You wait for a racism bus and then two come along at once. Actually, I’d like to distance myself from the term “racism bus” in case Trump uses it as part of his next campaign slogan.

Only days after Canadian Prime Minister, Justin Trudeau was found to have “blacked up” in a function at his school, Manchester City footballer Bernardo Silva decided to post some extremely questionable material to his fellow City player and friend Bernard Mendy.

The material in question was a cartoon character from a sweet packet from his homeland, a confectionary called Conguitos. The character is considered anti-black imagery given the unflattering disproportionate facial features.  Along with it came the suggestion that Mendy looked like this character.


Trudeau apologised straight away for his blunder when it was brought to light and then divulged another transgression where he had once again blacked up to sing Harry Belafonte.

While he explained that at the time he was trying to be as true to the character as he could, he acknowledged fully that what he had done was racially insensitive and wrong and he apologised profusely.

If you think Justin Trudeau is a racist, then you’ve not been paying attention. There are few people alive today in positions of power that have done more for race relations and LGBT+ rights (while we are at it) than Justin Trudeau. If you don’t believe me, feel free to check out his voting record.
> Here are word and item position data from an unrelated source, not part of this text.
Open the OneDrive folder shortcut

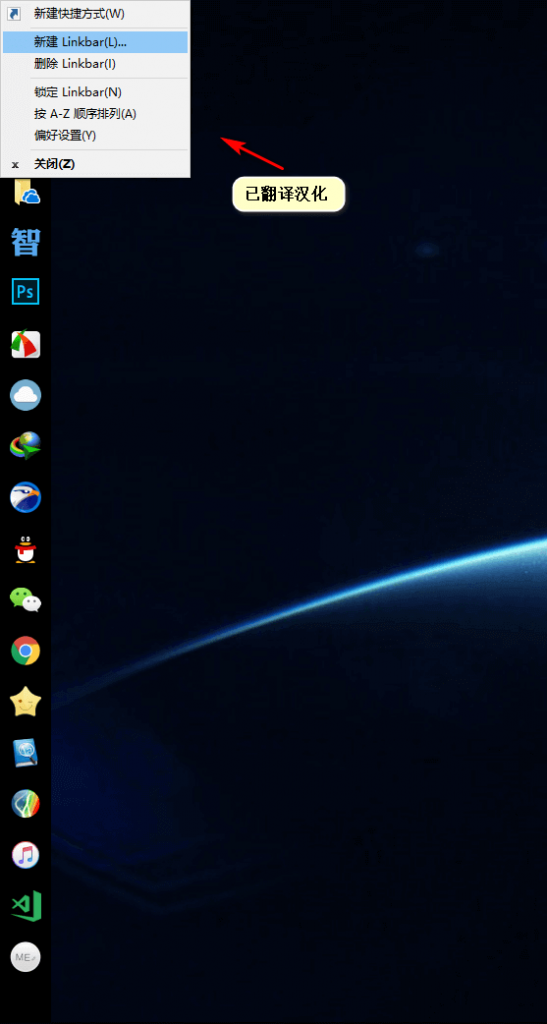[x=26, y=191]
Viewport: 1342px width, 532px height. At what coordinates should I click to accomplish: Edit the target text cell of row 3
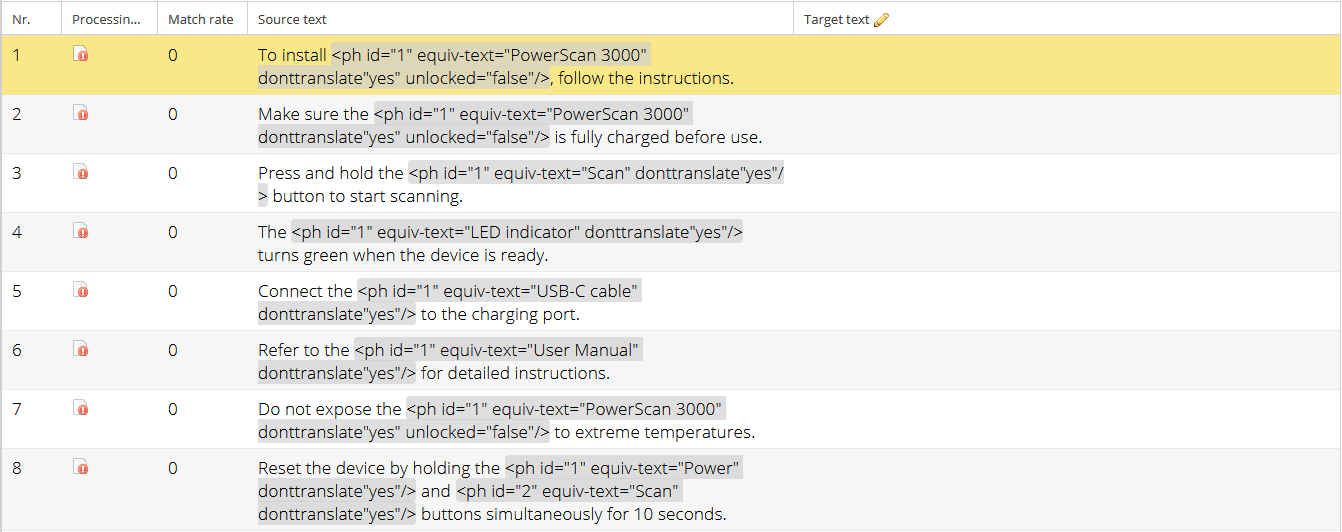tap(1065, 184)
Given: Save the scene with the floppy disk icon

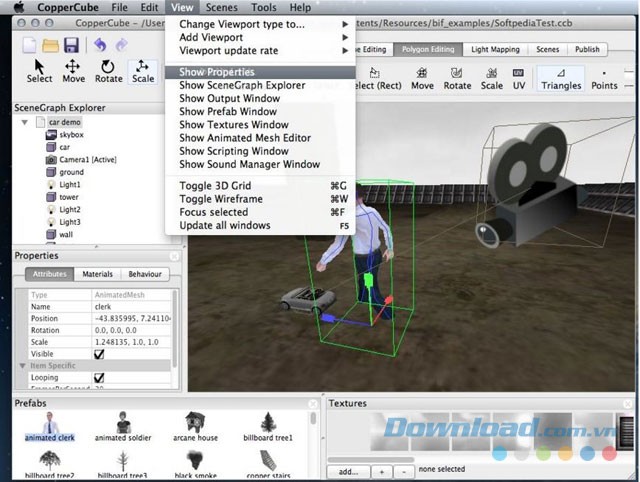Looking at the screenshot, I should pyautogui.click(x=71, y=45).
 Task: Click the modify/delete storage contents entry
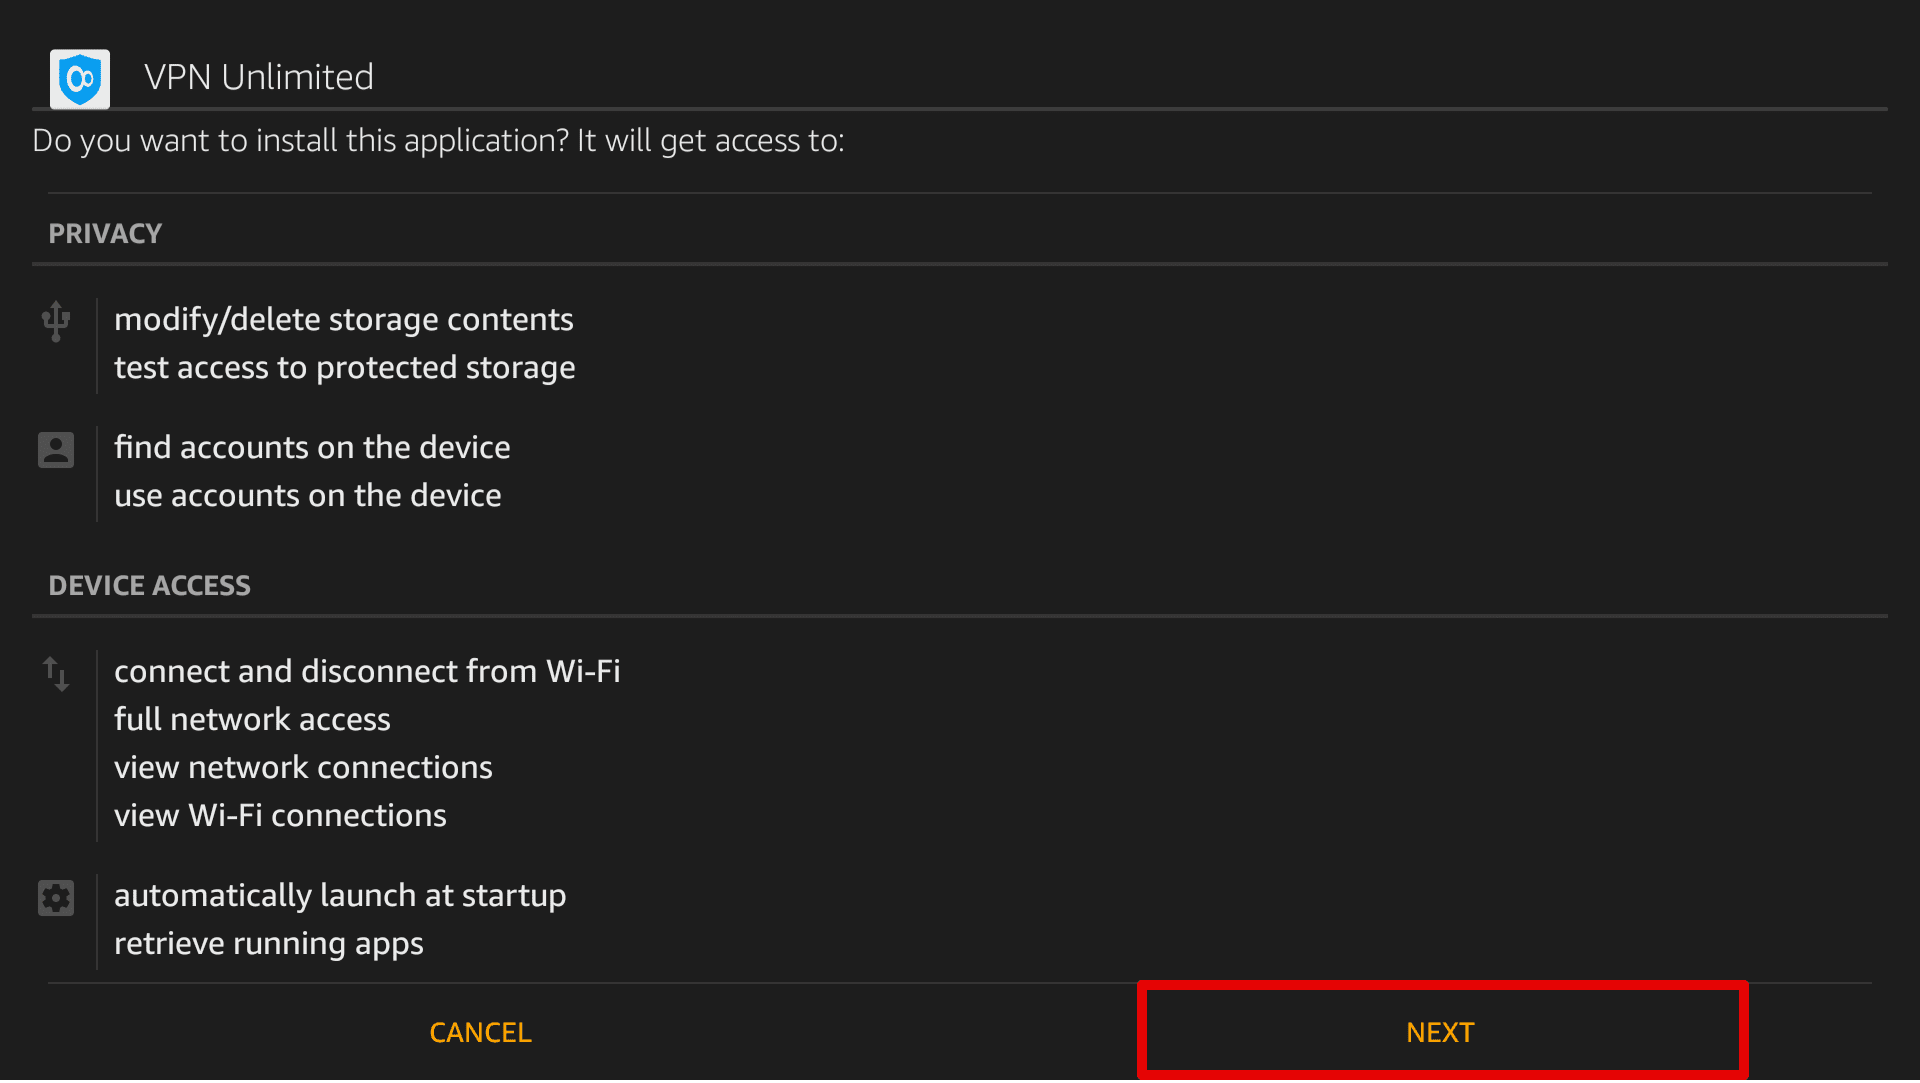[343, 320]
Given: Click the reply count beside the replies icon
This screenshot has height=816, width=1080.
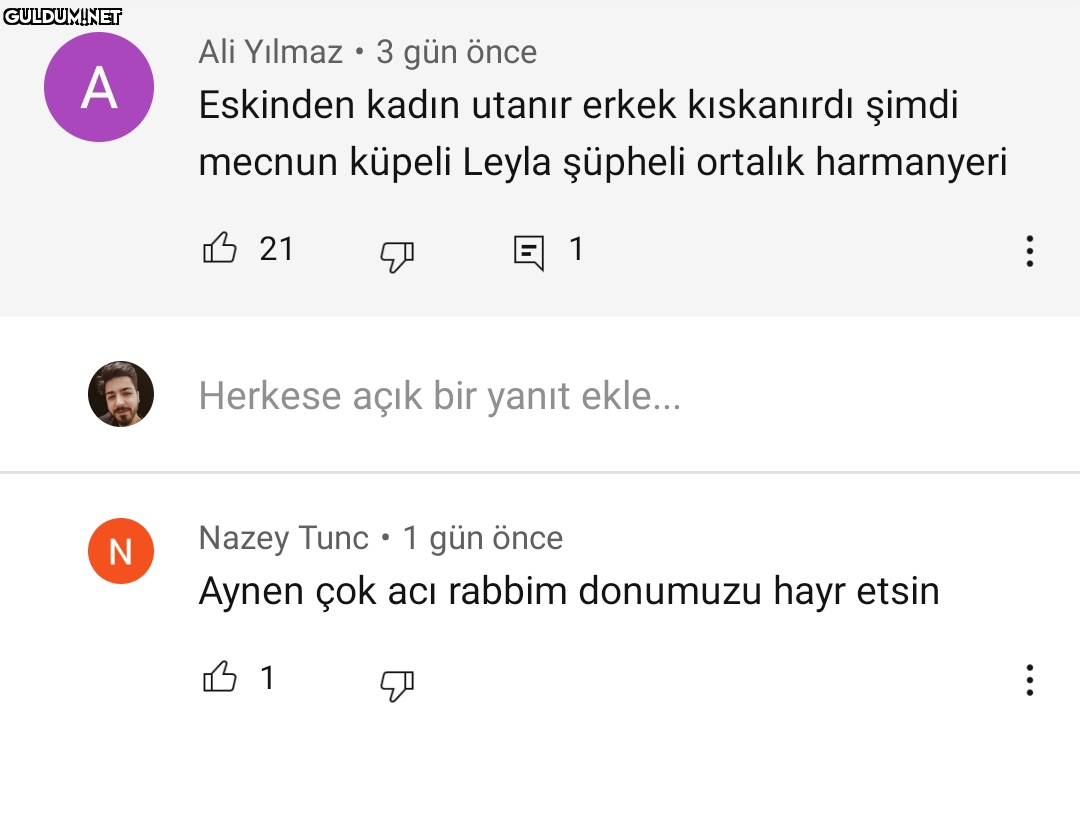Looking at the screenshot, I should tap(576, 248).
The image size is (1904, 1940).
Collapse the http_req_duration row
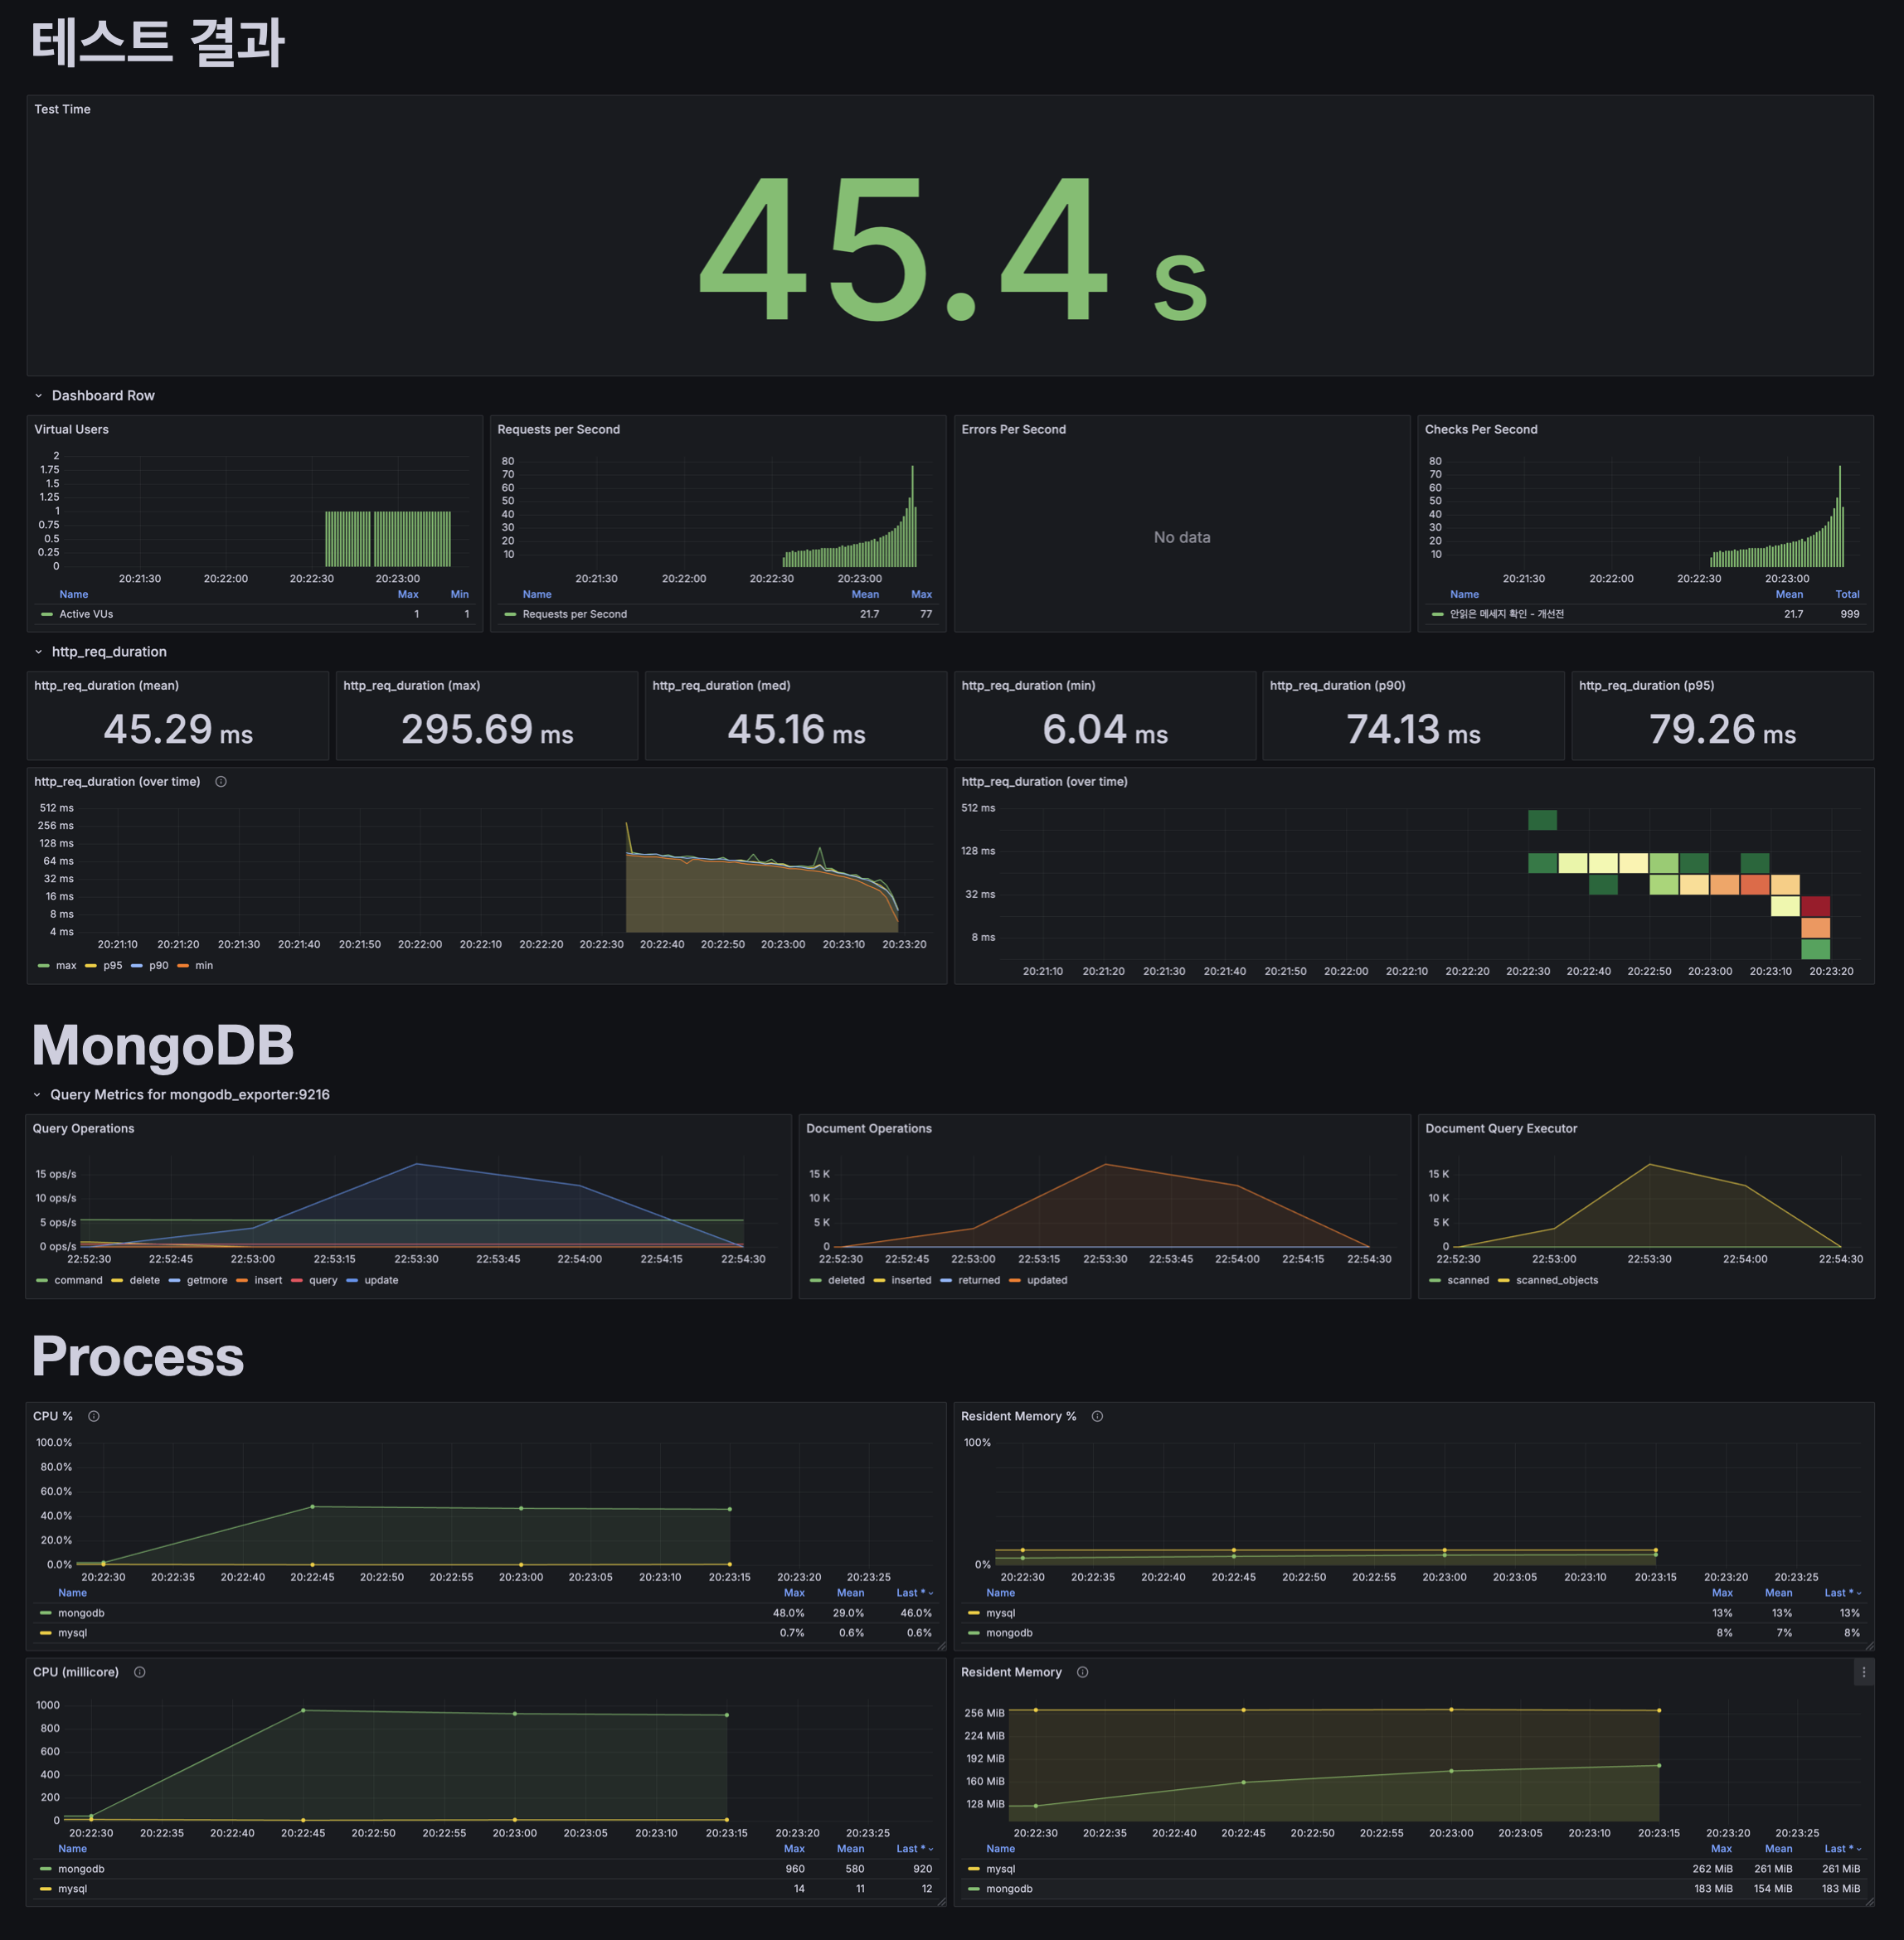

Our Portuguese friend took another tact. Having caused such outrage, he instead decided to then argue that it was down to how people had interpreted what was posted. Bold strategy – and one that of course will now make the eventual apologise that Abu Dhabi PR will force him to give – ring hollow.

Are either racist? I doubt it. In Silva’s case, I believe it was – in Silva’s mind at least –  intended to be a harmless joke between two friends. Whether people admit it or not, there are things we say to people we trust behind closed doors we simply would never say to others. Context is everything.

The issue is, this was not two friends having a laugh, it was Bernardo Silva sharing racist imagery with millions of people on social media. For him to state it was just a joke between two friends is naive at best and disingenuous at worst.

By posting this imagery – given his privileged position – he unconscionably gave others permission to do likewise, especially younger people who look up to him.

It does not however make him a racist.

“Racist” is a term that gets thrown around far too often these days. People can make mistakes and not be racist. Racism is the deliberate act to discriminate based on the misinformed idea that you are superior and someone else is inferior based on race.

This is not what happened in either of these cases. It is important to understand that what Silva posted and Trudeau depicted were racist imagery but that does not make them racists. All you serve to do by calling people racist who who are not racist, is to take away from the seriousness of actual racism.

A good example of this is that in England, where I live, the reaction to this has been extremely different to what I believe it would have been in America.

Why? As the kids say, there are levels.

Black people in this country have the luxury of not being executed in the street due to being “the wrong colour” by those we are supposed to trust to protect us. This is what actual racism looks like. 

I guess that’s why it is easy for some people to wrongly dismiss this as nothing. It isn’t nothing, it’s a licence for racism whether Bernardo accepts it or not.

How will the Football Association or Canadian voters react? Well that will be interesting to say the least.